The Balkan Catastrophe

Western powers have to drop their assumptions that this is a `civil' conflict and that peacekeeping has to await an end to the shooting

THE Yugoslav catastrophe poses for the United States a difficult political and ethical dilemma. It is both whether, and how, to respond to the atrocities - the slaughter of innocent civilians, destruction of historic cities, "ethnic cleansing," expulsion of hundreds of thousands from their ancestral hearths, aggression across recognized borders, and major destabilization of the Balkans.

There is an uneasy but strenuous debate now between the White House, Pentagon, State Department, National Security Council, Congress, and media. Last year the prevailing view was that Yugoslavia's former geopolitical, strategic importance is moot. That, with the demise of the cold war, the Balkans became a "low-interest-quotient problem" for the US. But, as the war escalated and spread - and now threatens Kosovo, Sandzak, and Macedonia - that view itself is becoming moot. The US and the major European po wers are ratcheting up their warnings and taking steps against Serbia's depredations.

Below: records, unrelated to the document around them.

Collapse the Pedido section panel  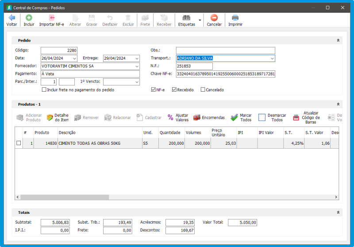click(338, 40)
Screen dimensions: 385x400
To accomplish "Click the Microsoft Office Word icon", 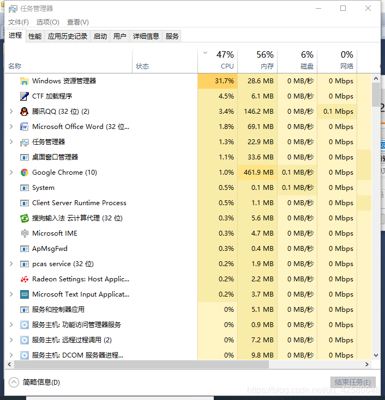I will point(24,127).
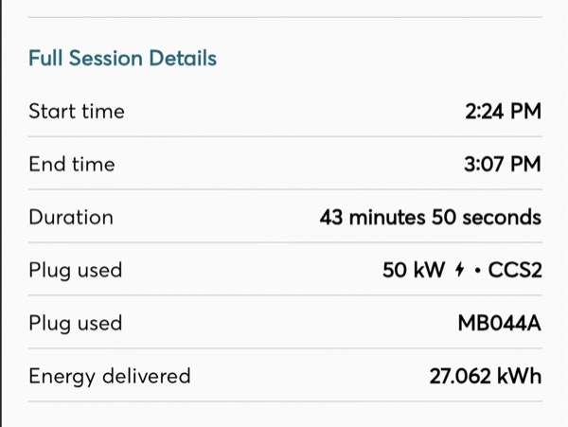This screenshot has width=568, height=427.
Task: Select the 3:07 PM end time value
Action: pyautogui.click(x=503, y=164)
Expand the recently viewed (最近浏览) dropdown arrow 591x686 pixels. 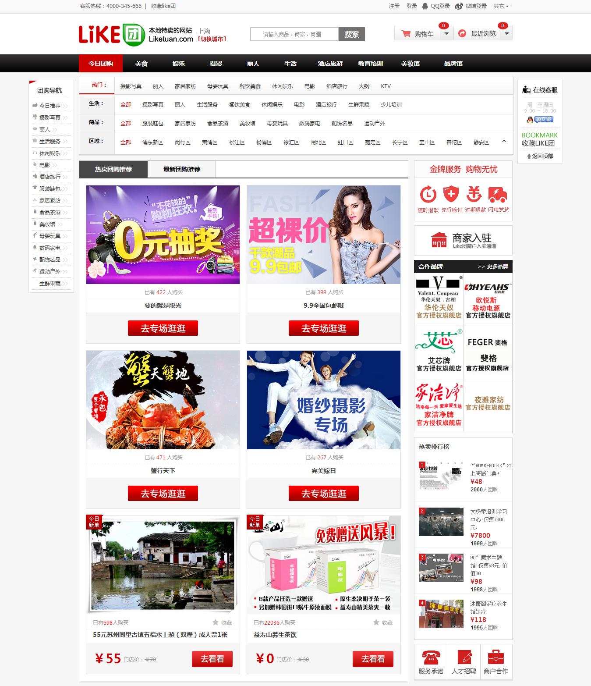pos(506,34)
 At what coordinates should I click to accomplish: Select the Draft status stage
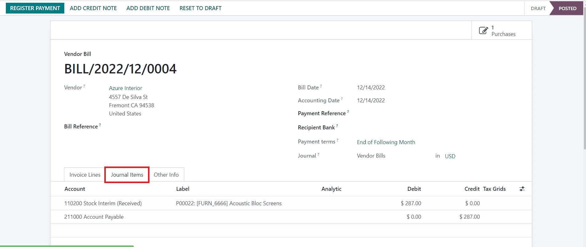(538, 9)

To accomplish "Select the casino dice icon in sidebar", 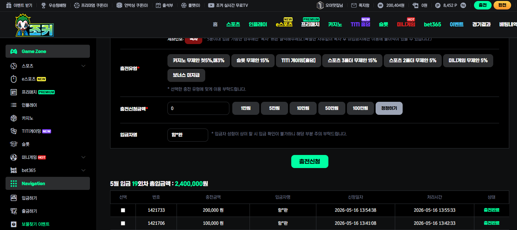I will 14,118.
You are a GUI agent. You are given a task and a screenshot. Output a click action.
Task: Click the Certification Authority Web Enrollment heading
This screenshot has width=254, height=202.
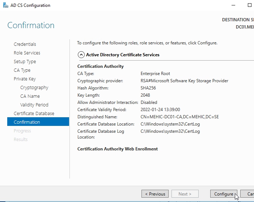coord(118,149)
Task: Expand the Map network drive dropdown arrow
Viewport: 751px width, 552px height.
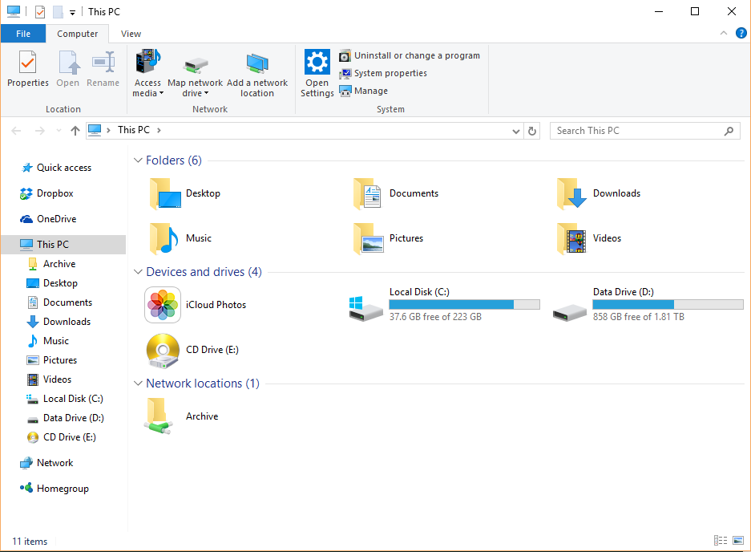Action: [x=207, y=94]
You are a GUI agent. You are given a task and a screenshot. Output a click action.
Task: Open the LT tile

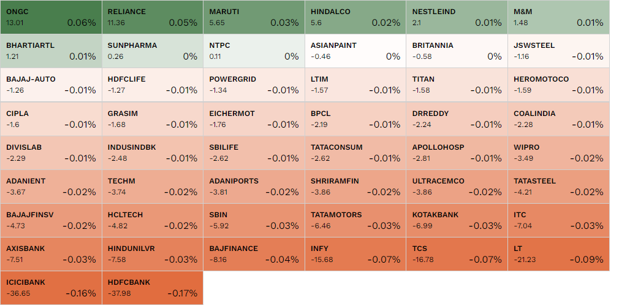(558, 254)

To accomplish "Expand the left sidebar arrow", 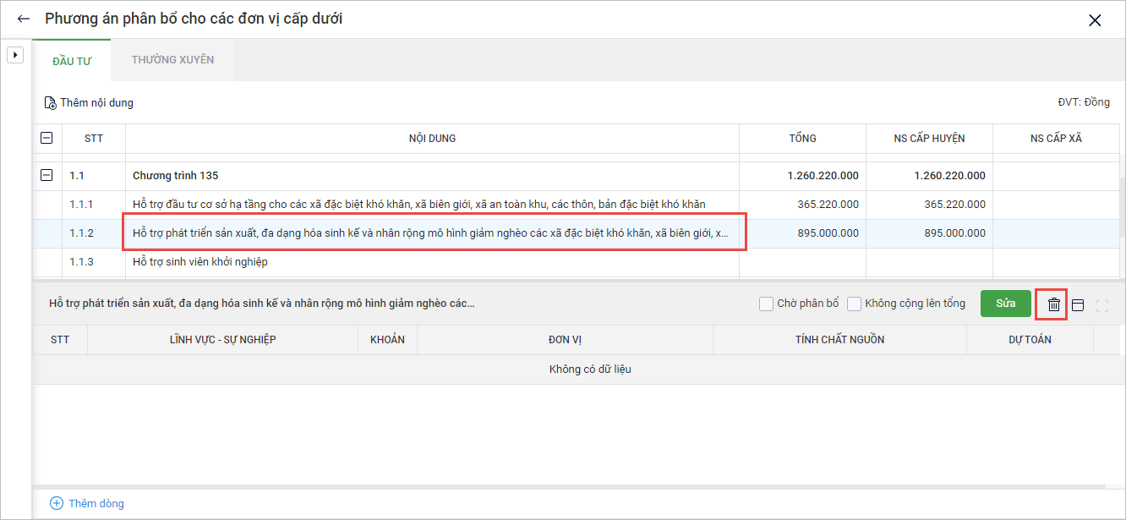I will 14,55.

Here are two of the current assumptions in the policy whirl over Yugoslavia and its new successor states, that need scrutiny:

First, Defense Secretary Richard Cheney is widely quoted as having stated that the Balkan conflict is "an internal civil war." This is quite untrue. When the individual Yugoslav republics were recognized by the international community (the US included) as independent states, and admitted into the United Nations, any aggression against those states became a war between sovereign states.

The US government, for example, asks Serbia to cease its "aggression" against Bosnia. Serbia's aggression is a "cross border operation," not an internal civil war, as Mr. Cheney states.

Second, it is said that effective peacekeeping efforts - UN, US, or European - can only come when Yugoslavs tire of killing each other. That is fine, except it assumes that the intra-Yugoslav violence will peter out. This model is wrong - particularly when viewed as a wider Balkan crisis. One might say, if you liked Croatia and Bosnia, you will love a future war in Kosovo, and then Macedonia.

Both of the above-mentioned notions are bona fide in the abstract. They are based on an underlying wish that somehow this "internal thing" could stay internal; that those crazy Yugoslav gnats could be waved away; that one can walk away from this mess.

But I fear the Yugoslav ethnic Chernobyl won't burn out by itself. Its fallout may not be contained. To stop a chain reaction will require a steady international effort, with some sacrifices.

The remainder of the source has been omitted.